---------- Extrait fourni

Borrell a en effet répété que la Chine « n’a pas d’ambitions militaires et qu’elle ne veut pas user de la force ni s’impliquer dans des conflits militaires » alors qu’un positionnement plus ferme de l’UE sur les questions de Hong Kong était attendu. Paradoxalement, celui-ci, avec Thierry Breton, a dénoncé la « naïveté » de l’Europe dans Le Figaro (terme que Borrell avait déjà utilisé dans le JDD quelques semaines auparavant), témoignant une nouvelle fois des dysfonctionnements internes de la diplomatie de l’UE. La rhétorique de la « guerre froide », également redondante, semble à la fois diviser et rassembler, Borrell martelant qu’il ne veut y prendre part alors que la Chine y fait des rappels réguliers notamment pour alimenter la théorie d’un front sino-européen contre les États-Unis.
C’est finalement la vice-présidente de la Commission aux valeurs et à la transparence Věra Jourová qui, pour la première fois, a accusé sans détour la Chine d’être une source de désinformation, évoquant des « preuves » et « l’agressivité » de la communication chinoise. Cette annonce répond au récit chinois qui accuse de son côté les gouvernements étrangers de participer à une « pandémie politique », insistant sur sa coopération avec l’Italie qui semble être le point d’entrée choisi par le PCC. Une nouvelle enquête a d’ailleurs démontré cette semaine l’explosion des comptes Twitter d’officiels chinois et de leur activité en constante augmentation alors qu’un article a étudié le cas de campagnes de propagande internes sur la mise en valeur de héros nationaux sponsorisée par Alibaba. Jourová a par ailleurs demandé aux principaux réseaux sociaux de partager régulièrement leurs outils de lutte contre la désinformation, une initiative à laquelle Tik Tok a également été invitée à participer.

--------------------

* _Consigne_
Transcrivez sans rien changer tout ce qui va de « Borrell a en » jusqu'à « contre les États-Unis. » dans l'extrait sur l'Union européenne et la Chine.

---------- Données étudiées

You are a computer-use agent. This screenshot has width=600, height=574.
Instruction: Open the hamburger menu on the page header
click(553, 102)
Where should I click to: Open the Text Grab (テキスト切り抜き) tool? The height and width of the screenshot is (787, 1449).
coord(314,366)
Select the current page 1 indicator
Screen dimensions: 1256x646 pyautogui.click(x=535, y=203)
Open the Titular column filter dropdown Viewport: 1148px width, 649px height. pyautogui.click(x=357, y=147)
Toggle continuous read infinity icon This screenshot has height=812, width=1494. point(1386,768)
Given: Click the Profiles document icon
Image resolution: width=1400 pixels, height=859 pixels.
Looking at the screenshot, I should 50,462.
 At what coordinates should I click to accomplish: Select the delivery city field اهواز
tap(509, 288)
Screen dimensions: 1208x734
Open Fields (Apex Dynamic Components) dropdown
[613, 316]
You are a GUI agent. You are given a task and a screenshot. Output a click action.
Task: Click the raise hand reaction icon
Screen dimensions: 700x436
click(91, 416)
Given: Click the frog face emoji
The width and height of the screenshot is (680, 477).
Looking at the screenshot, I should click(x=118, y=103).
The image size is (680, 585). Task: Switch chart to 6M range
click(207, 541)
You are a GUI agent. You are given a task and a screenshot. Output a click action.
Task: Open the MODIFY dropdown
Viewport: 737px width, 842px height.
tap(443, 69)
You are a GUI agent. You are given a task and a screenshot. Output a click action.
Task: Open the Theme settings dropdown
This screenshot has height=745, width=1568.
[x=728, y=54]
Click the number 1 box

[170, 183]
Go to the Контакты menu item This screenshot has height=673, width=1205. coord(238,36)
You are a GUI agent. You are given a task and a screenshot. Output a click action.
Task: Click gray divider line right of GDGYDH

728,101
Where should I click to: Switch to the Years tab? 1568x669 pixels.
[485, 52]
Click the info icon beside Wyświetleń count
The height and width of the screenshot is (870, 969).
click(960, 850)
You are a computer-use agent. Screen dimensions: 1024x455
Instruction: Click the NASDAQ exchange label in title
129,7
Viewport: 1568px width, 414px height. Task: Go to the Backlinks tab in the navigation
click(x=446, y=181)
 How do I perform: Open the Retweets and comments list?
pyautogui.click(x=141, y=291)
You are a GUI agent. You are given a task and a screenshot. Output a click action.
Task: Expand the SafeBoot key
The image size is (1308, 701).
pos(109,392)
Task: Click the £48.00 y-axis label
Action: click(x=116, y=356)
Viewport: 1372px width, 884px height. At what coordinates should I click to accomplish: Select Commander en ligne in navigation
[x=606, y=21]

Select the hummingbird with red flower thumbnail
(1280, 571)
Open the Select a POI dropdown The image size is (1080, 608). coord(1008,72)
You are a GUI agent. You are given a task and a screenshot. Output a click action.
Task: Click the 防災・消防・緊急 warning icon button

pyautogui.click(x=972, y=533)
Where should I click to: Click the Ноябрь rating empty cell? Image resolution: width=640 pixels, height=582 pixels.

--------------------

* _Exercice corrigé_
Borrell a en effet répété que la Chine « n’a pas d’ambitions militaires et qu’elle ne veut pas user de la force ni s’impliquer dans des conflits militaires » alors qu’un positionnement plus ferme de l’UE sur les questions de Hong Kong était attendu. Paradoxalement, celui-ci, avec Thierry Breton, a dénoncé la « naïveté » de l’Europe dans Le Figaro (terme que Borrell avait déjà utilisé dans le JDD quelques semaines auparavant), témoignant une nouvelle fois des dysfonctionnements internes de la diplomatie de l’UE. La rhétorique de la « guerre froide », également redondante, semble à la fois diviser et rassembler, Borrell martelant qu’il ne veut y prendre part alors que la Chine y fait des rappels réguliers notamment pour alimenter la théorie d’un front sino-européen contre les États-Unis.